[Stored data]
※
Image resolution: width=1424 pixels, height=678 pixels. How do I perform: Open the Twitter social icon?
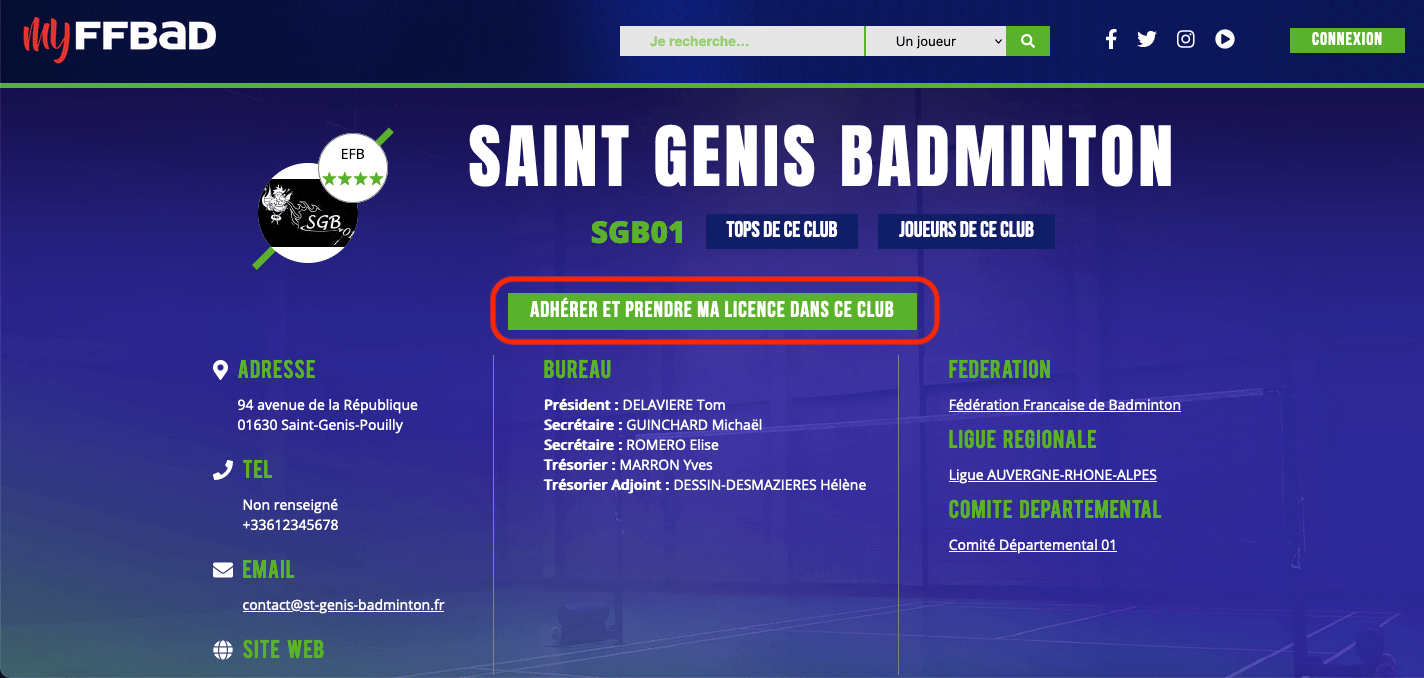(x=1147, y=39)
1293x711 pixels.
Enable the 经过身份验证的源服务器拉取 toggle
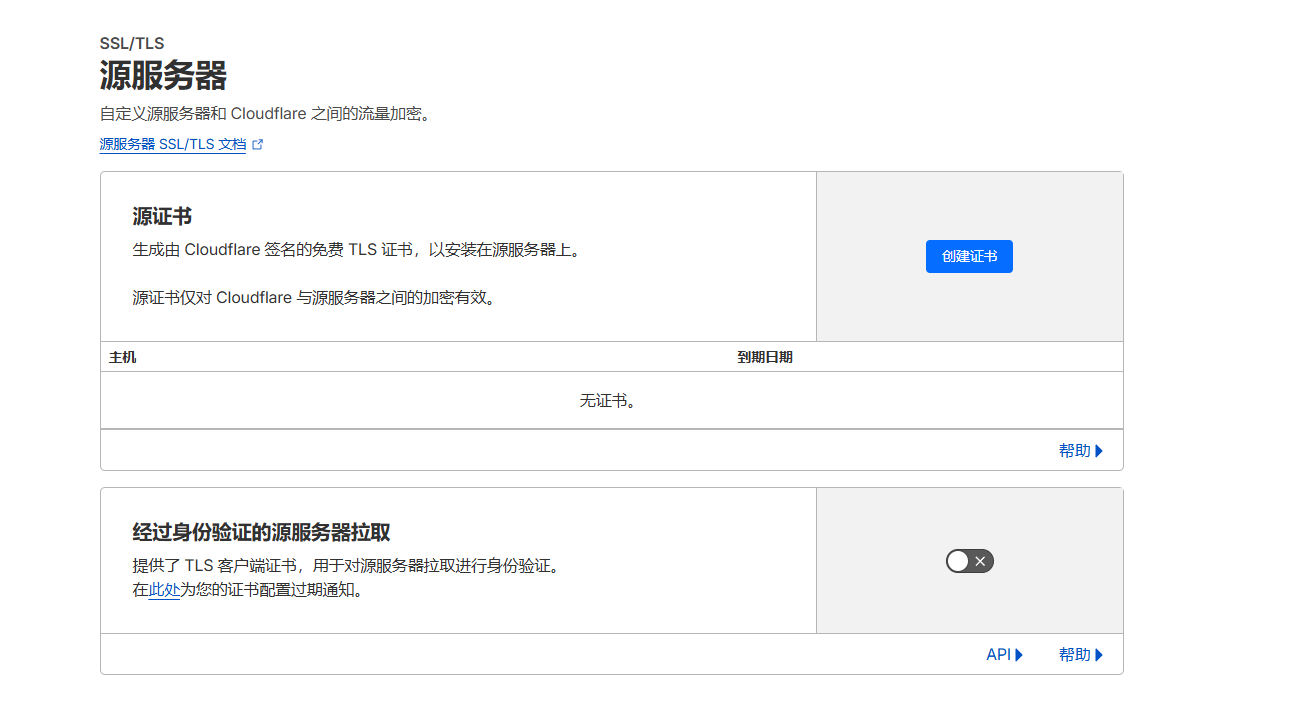[969, 561]
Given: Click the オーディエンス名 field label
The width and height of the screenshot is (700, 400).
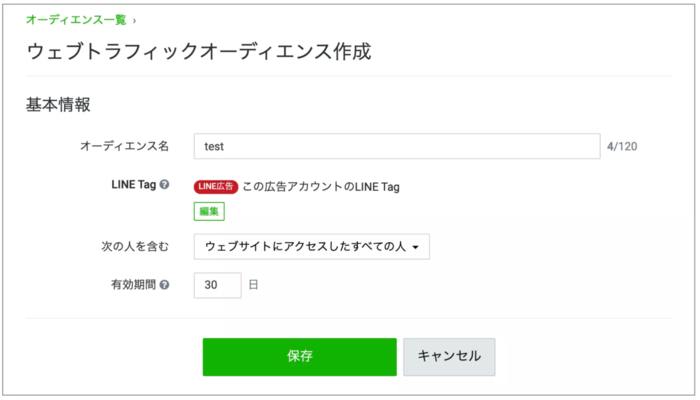Looking at the screenshot, I should click(x=124, y=146).
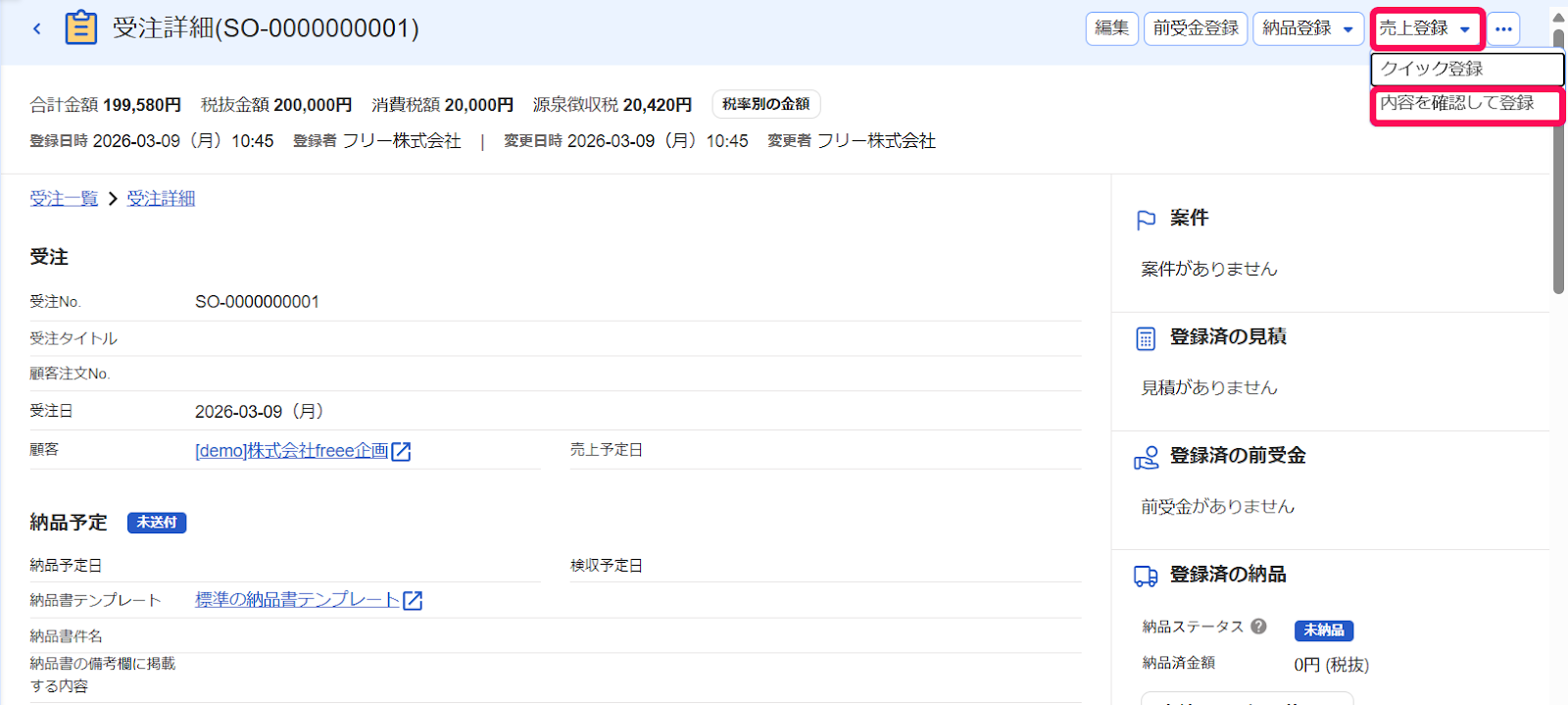Open [demo]株式会社freee企画 customer link

tap(292, 451)
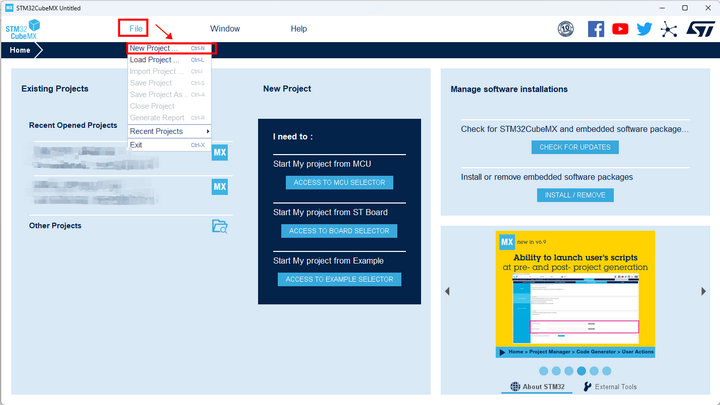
※
▶ Task to carry out
When you reach the line that contains "Given: Click the オーディエンス名 field label" in the records above, copy it and every line after it exactly through the last one, leaving out the pictures.

▶ Finished task
Given: Click the オーディエンス名 field label
The width and height of the screenshot is (700, 400).
Looking at the screenshot, I should click(x=124, y=146).
Open [demo]株式会社freee企画 customer link

tap(292, 451)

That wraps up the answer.